§ **WRITTEN EXERCISE**: Turn the data below into a numbered list with one entry per line, and leave out the blank lines.

§ **RECORDS TO PROCESS**:
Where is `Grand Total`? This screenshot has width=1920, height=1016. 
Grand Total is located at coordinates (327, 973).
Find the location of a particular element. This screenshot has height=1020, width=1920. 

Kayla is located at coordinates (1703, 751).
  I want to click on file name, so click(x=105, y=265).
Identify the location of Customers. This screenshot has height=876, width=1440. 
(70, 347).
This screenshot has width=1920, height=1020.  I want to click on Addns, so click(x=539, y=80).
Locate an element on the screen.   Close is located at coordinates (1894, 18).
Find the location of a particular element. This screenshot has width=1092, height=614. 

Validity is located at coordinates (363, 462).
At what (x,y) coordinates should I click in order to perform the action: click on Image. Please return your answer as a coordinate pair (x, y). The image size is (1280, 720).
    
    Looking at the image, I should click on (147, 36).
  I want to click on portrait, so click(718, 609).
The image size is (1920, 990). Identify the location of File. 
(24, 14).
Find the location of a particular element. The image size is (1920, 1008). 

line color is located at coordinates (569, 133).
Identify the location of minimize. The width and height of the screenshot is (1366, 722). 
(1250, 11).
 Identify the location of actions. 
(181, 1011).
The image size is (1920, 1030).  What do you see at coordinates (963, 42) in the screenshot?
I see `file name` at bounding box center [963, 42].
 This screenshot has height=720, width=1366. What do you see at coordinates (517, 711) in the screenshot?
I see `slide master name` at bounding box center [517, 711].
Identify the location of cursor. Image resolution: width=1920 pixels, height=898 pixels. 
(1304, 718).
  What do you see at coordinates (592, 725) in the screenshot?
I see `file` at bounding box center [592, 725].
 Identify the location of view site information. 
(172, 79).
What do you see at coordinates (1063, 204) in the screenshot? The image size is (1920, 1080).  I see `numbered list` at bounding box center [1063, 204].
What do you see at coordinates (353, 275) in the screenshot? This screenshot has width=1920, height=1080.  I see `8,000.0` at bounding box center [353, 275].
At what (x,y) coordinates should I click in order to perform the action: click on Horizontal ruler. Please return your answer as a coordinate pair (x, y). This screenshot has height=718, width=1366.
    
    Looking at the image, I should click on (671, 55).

§ **RESULT FOR THIS TASK**:
1. Where is `Grand Total`? This screenshot has width=1920, height=1016. 
2. Grand Total is located at coordinates (327, 973).
3. Find the location of a particular element. This screenshot has height=1020, width=1920. 
4. Kayla is located at coordinates (1703, 751).
5.   I want to click on file name, so click(x=105, y=265).
6. Identify the location of Customers. This screenshot has height=876, width=1440. 
7. (70, 347).
8. This screenshot has width=1920, height=1020.  I want to click on Addns, so click(x=539, y=80).
9. Locate an element on the screen.   Close is located at coordinates (1894, 18).
10. Find the location of a particular element. This screenshot has width=1092, height=614. 
11. Validity is located at coordinates (363, 462).
12. At what (x,y) coordinates should I click in order to perform the action: click on Image. Please return your answer as a coordinate pair (x, y). The image size is (1280, 720).
13.     Looking at the image, I should click on (147, 36).
14.   I want to click on portrait, so click(718, 609).
15. The image size is (1920, 990). Identify the location of File. 
16. (24, 14).
17. Find the location of a particular element. The image size is (1920, 1008). 
18. line color is located at coordinates (569, 133).
19. Identify the location of minimize. The width and height of the screenshot is (1366, 722). 
20. (1250, 11).
21.  Identify the location of actions. 
22. (181, 1011).
23. The image size is (1920, 1030).  What do you see at coordinates (963, 42) in the screenshot?
24. I see `file name` at bounding box center [963, 42].
25.  This screenshot has height=720, width=1366. What do you see at coordinates (517, 711) in the screenshot?
26. I see `slide master name` at bounding box center [517, 711].
27. Identify the location of cursor. Image resolution: width=1920 pixels, height=898 pixels. 
28. (1304, 718).
29.   What do you see at coordinates (592, 725) in the screenshot?
30. I see `file` at bounding box center [592, 725].
31.  Identify the location of view site information. 
32. (172, 79).
33. What do you see at coordinates (1063, 204) in the screenshot? The image size is (1920, 1080).  I see `numbered list` at bounding box center [1063, 204].
34. What do you see at coordinates (353, 275) in the screenshot? This screenshot has width=1920, height=1080.  I see `8,000.0` at bounding box center [353, 275].
35. At what (x,y) coordinates should I click in order to perform the action: click on Horizontal ruler. Please return your answer as a coordinate pair (x, y). This screenshot has height=718, width=1366.
36.     Looking at the image, I should click on (671, 55).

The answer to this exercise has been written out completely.